A credibilidade de nossa política externa também tem sido posta à prova nesses episódios de inadimplência negociadora: o país, que pertence a um bloco que outrora pretendia ser um mercado comum, não consegue montar uma oferta exportadora, e concessões nas importações, para as negociações entre o Mercosul e a União Europeia. O bloco tampouco consegue dar início a novos processos negociadores com parceiros promissores, e isso quando esses mesmos parceiros têm assinado acordos de livre comércio ou de liberalização comercial com vizinhos mais ousados, ou talvez mais inteligentes e mais abertos do que nós. Por que é que o Brasil insiste nessa política de avestruz, se fechando ao comércio internacional, atribuindo a outros as fontes de nossos velhos problemas internos e pretendendo voltar a construir uma economia apenas baseada no mercado interno, quando sabemos que esse tempo já passou? Será que os companheiros no poder pretendem voltar ao stalinismo industrial praticado em outras eras de nosso itinerário econômico?

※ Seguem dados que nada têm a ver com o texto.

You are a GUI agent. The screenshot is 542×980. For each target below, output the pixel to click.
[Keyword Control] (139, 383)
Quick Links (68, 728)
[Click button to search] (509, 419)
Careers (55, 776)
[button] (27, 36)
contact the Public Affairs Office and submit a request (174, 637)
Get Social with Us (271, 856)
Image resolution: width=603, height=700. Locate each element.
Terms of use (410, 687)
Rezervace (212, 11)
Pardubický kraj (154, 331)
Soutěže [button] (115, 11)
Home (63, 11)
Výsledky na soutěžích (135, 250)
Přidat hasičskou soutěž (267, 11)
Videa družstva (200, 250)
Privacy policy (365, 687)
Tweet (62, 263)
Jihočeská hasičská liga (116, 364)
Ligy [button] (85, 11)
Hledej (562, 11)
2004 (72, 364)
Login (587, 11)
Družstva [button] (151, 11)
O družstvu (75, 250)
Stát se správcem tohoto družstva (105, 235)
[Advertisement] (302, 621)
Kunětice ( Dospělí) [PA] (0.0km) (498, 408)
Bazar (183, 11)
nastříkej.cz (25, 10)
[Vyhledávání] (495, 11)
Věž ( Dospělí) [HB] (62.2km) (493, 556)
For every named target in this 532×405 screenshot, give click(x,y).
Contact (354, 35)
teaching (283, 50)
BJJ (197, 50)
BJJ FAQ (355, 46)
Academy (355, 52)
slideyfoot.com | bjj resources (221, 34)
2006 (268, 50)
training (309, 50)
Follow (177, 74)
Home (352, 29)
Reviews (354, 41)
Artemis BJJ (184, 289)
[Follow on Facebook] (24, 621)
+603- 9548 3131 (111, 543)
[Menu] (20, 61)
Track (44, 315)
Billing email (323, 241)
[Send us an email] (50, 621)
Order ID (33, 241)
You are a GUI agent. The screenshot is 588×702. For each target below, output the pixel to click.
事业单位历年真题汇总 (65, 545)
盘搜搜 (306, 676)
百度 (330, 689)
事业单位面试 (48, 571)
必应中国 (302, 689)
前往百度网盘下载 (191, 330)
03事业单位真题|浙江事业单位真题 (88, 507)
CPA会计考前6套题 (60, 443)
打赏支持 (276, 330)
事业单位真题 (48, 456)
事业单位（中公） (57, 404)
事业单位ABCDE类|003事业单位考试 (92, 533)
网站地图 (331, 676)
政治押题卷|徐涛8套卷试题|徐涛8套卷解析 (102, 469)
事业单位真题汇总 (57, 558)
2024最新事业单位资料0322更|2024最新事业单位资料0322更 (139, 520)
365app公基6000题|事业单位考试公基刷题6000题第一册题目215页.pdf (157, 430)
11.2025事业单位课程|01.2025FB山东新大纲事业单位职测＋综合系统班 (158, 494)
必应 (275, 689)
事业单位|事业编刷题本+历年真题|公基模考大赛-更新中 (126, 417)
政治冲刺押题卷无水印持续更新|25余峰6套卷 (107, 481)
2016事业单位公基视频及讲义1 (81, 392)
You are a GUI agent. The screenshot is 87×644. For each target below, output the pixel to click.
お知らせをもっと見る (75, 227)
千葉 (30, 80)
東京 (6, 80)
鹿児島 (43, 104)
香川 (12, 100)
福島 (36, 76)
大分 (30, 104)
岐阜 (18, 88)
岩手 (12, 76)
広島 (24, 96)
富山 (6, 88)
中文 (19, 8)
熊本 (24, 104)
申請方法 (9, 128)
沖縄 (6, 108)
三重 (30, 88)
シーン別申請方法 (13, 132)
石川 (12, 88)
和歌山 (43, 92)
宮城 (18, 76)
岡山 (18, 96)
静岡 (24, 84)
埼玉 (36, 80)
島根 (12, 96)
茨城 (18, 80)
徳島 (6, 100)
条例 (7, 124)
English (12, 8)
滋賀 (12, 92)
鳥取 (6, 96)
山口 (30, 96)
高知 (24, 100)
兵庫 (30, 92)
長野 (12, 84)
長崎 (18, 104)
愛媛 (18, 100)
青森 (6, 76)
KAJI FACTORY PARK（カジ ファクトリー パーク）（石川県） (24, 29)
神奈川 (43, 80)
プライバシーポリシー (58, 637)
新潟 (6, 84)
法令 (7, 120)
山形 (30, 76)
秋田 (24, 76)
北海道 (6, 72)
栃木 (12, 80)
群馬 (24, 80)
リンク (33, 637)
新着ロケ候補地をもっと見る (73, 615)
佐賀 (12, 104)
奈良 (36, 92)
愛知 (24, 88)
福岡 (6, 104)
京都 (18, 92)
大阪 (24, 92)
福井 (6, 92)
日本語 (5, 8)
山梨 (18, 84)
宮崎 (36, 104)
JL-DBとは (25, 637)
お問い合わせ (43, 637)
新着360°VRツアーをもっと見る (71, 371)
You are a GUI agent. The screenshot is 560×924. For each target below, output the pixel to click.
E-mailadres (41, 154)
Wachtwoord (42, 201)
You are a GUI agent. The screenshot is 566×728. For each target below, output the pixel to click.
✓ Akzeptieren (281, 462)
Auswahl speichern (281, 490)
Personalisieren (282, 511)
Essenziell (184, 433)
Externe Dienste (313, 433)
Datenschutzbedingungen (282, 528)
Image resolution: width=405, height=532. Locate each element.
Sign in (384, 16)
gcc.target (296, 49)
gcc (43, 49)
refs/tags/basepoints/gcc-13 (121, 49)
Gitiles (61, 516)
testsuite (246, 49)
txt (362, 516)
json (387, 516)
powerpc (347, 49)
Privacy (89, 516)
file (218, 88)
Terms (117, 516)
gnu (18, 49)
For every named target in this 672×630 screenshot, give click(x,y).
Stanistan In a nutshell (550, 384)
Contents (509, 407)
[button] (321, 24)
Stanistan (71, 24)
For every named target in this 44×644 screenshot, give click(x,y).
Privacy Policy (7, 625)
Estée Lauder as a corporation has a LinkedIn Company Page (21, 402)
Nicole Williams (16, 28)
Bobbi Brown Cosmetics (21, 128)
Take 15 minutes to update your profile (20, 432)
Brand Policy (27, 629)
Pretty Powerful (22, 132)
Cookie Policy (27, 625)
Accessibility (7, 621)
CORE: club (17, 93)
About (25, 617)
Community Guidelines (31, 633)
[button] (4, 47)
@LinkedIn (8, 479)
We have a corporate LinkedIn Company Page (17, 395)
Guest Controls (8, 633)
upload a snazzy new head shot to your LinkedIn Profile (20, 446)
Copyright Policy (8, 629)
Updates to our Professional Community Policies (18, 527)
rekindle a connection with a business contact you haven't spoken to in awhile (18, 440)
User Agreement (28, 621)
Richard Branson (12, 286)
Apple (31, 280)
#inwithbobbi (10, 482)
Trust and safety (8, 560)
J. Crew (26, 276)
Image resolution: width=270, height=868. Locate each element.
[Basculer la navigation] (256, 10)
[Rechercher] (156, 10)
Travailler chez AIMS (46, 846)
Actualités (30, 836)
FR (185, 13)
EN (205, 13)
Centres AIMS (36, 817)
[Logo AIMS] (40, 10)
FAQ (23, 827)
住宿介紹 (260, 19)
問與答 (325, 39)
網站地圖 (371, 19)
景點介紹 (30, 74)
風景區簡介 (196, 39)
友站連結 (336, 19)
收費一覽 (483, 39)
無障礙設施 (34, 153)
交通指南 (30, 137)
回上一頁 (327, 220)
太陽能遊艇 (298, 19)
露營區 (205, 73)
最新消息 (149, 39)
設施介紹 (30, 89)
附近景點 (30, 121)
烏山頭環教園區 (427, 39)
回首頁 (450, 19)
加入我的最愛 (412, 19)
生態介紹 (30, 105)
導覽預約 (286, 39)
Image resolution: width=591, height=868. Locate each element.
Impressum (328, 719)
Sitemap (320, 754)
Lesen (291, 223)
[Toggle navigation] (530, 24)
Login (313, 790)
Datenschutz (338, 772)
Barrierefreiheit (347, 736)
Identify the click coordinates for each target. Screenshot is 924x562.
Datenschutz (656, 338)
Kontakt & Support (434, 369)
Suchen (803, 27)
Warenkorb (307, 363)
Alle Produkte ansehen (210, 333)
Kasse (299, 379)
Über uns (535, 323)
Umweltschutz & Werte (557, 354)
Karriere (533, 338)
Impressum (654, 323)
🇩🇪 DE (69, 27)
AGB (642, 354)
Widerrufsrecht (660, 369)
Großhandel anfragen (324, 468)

Quando é que vamos parar de sustentar ditaduras miseráveis e regimes inviáveis, e nos relacionarmos normalmente com as maiores democracias de mercado, atendendo de fato ao que nos prescreve a Constituição? Quando é que vamos deixar a introversão de lado e nos integrarmos plenamente nos circuitos da globalização contemporânea, sem mais esses pruridos defensivos que só têm atuado para diminuir, cada vez mais, nossa participação no comércio internacional? Quando é, enfim, que vamos deixar de lado essa diplomacia partidária, extremamente enviesada do ponto de vista dos interesses nacionais, e voltar às boas tradições do Itamaraty, baseadas numa análise isenta e objetiva das realidades externas, num tratamento profissional, tecnicamente embasado, dos itens da agenda internacional, e numa implementação consensual de questões que deveriam nos integrar cada vez mais ao mundo, não colocar-nos à margem, e por vias obscuras, da grande integração global que se processa sob nossos olhos mas com pouca participação do Brasil?


Está na hora de retificar os rumos e de realmente adotar uma política externa que seja consentânea, adequada e condizente com o que o Brasil passou a ser depois do Plano Real: uma democracia, ainda que com muitas falhas, fundada numa economia de mercado, e que deve procurar defender sua estabilidade interna e sua plena integração ao mundo contemporâneo. O Itamaraty sabe como fazer, já fez antes, mas é preciso deixá-lo voltar a fazer.